QUOTED PASSAGE =>
-- Opening Marker --

The classification of crops is a way to categorize different plants based on various criteria such as their use, growth habits, life cycles, and botanical characteristics. Crop classification helps in organizing and studying plants systematically, understanding their requirements, and developing appropriate agricultural practices. Here are some common methods used for the classification of crops:
1. Based on Use:
a. Food Crops: These crops are primarily grown for human consumption, such as rice, wheat, corn, and vegetables.
b. Feed Crops: These crops are cultivated to provide animal feed, including crops like alfalfa, clover, and sorghum.
c. Fiber Crops: These crops are grown for their fibrous materials used in industries, like cotton, jute, and hemp.
d. Oil Crops: These crops are cultivated for oil extraction, such as soybeans, sunflowers, and canola.
e. Industrial Crops: These crops are grown for industrial purposes, like rubber, sugarcane, and tobacco.
2. Based on Growth Habit:
a. Annual Crops: These crops complete their life cycle within one growing season, from seed germination to seed production. Examples include corn, beans, and rice.
b. Biennial Crops: These crops have a life cycle that extends over two years. They typically grow vegetatively during the first year and produce flowers and seeds in the second year. Carrots and sugar beets are examples of biennial crops.
c. Perennial Crops: These crops have a longer life cycle and can produce harvestable yields for multiple years. Fruit trees (e.g., apple, citrus) and perennial grasses (e.g., alfalfa, switchgrass) are examples of perennial crops.

-- Closing Marker --

RECORD EXCERPTS =>

-- Opening Marker --

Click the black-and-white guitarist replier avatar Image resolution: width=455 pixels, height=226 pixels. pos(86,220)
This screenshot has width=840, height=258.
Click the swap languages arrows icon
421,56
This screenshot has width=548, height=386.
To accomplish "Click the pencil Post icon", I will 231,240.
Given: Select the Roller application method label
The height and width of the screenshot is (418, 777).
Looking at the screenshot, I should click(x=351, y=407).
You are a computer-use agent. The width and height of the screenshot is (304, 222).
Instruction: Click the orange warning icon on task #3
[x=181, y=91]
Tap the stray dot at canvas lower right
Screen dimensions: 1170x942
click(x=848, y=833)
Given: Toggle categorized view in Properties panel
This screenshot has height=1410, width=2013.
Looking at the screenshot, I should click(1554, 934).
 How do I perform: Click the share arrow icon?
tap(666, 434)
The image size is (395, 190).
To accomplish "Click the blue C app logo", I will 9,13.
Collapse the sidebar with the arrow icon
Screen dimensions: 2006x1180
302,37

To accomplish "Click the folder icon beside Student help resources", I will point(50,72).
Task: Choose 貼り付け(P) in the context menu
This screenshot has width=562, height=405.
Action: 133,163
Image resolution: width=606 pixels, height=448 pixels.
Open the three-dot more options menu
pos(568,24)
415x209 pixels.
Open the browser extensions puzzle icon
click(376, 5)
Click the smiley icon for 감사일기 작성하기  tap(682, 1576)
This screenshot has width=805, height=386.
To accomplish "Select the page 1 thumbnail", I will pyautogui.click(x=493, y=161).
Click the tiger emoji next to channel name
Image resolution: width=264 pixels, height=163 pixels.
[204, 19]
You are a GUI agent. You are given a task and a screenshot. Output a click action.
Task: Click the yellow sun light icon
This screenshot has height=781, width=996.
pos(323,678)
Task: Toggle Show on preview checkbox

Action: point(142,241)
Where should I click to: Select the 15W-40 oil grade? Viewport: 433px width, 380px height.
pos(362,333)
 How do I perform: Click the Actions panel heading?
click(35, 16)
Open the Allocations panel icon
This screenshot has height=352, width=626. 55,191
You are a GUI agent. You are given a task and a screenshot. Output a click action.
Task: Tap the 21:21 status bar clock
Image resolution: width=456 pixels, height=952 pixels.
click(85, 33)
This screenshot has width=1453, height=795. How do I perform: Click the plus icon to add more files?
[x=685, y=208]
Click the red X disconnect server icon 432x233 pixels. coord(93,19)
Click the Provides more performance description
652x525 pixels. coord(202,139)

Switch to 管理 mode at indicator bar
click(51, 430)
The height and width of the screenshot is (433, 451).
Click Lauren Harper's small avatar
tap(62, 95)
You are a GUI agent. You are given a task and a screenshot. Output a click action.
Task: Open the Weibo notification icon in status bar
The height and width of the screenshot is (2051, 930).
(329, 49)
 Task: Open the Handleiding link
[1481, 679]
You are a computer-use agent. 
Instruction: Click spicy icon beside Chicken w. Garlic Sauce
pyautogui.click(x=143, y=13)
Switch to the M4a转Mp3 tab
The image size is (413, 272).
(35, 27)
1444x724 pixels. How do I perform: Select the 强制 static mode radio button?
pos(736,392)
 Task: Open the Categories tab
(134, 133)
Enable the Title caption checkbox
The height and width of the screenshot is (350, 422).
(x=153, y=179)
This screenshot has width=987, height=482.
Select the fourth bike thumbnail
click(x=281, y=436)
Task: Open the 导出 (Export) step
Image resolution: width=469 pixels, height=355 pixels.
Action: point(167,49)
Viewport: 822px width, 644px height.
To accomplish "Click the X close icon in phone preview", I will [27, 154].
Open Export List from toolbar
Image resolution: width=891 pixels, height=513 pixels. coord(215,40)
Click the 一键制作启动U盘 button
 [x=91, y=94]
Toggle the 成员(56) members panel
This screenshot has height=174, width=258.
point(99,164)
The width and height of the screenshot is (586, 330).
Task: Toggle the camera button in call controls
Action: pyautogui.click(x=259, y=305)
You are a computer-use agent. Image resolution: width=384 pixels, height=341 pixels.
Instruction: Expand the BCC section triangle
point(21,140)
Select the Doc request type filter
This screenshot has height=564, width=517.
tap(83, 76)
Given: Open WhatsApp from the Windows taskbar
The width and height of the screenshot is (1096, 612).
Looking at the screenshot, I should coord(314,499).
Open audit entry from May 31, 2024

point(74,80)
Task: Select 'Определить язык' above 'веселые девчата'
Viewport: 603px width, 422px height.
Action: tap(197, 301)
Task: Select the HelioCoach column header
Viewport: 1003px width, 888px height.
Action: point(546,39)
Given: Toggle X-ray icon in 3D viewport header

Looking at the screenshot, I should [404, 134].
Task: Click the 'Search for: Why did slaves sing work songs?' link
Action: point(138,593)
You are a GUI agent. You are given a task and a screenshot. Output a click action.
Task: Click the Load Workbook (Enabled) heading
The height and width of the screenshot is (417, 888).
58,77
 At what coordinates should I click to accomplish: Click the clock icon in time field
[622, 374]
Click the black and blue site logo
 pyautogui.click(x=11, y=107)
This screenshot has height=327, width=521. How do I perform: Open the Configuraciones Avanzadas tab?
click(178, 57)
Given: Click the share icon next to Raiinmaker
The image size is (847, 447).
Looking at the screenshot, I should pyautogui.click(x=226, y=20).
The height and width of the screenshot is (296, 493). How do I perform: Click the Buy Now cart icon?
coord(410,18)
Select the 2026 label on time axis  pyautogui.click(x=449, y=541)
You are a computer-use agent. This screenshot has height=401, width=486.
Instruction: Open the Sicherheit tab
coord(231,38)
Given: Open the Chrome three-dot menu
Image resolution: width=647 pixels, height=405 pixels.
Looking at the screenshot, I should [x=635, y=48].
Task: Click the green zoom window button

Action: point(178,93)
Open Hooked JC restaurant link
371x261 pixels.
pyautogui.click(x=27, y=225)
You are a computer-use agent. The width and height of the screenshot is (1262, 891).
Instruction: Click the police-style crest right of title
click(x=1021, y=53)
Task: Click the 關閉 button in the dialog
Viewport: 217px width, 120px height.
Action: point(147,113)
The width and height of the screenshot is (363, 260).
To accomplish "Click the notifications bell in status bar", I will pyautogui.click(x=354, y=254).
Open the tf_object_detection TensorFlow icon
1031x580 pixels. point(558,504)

-- Closing Marker --

ACTIONS TO TAKE =>
• a. Using the text on crop classification above, explain in one to three sentences why classifying crops is useful.
• b. Continue the text on crop classification from its final sentence.
The data bear no relation to the text on crop classification.

PER-TASK OUTPUTS =>
• a. Classifying crops helps organize and study plants systematically and helps people understand what those plants require. It also supports the development of appropriate agricultural practices.

• b.
3. Based on Botanical Characteristics:
a. Monocotyledonous Crops: These crops belong to the class Monocotyledonae and have a single seed leaf or cotyledon. Examples include cereals like rice, wheat, and maize.
b. Dicotyledonous Crops: These crops belong to the class Dicotyledonae and have two seed leaves or cotyledons. Examples include legumes like beans and peanuts, as well as many fruit and vegetable crops.
4. Based on Climate Adaptation:
a. Tropical Crops: These crops are adapted to tropical regions with warm temperatures and high humidity, such as bananas, pineapples, and coffee.
b. Temperate Crops: These crops are adapted to moderate temperature regions with distinct seasons, such as wheat, barley, and apples.
c. Mediterranean Crops: These crops are suited to regions with mild, rainy winters and hot, dry summers, such as olives, grapes, and figs.
Crop classification systems may vary depending on the purpose and context of the classification. Different organizations, agricultural institutions, and researchers may have their own classification schemes tailored to their specific needs.
Food and feed for ourselves and our livestock. Those crops include:
- CEREAL: Cereals or grain crops belong to the grass family. We grow them for their seed examples are maize, sorghum (guinea corn), millet, rice, wheat and acha.
- LEGUMES (PULSE): The seed of these crops are eaten and are a good source of plant proteins. Examples are soya bean, cowpea, groundnut and bambara.
- SUGAR CROPS: Sugar crops are grown to make sugar which we eat. The two major sugar crops are sugarcane and sugar beet.
- BEVERAGES AND STIMULANTS: Beverages stimulant are crops whose products are used for making non-alcoholic drinks or used to increase our body activities. Examples are cocoa, tea, coffee, kola nut and tobacco.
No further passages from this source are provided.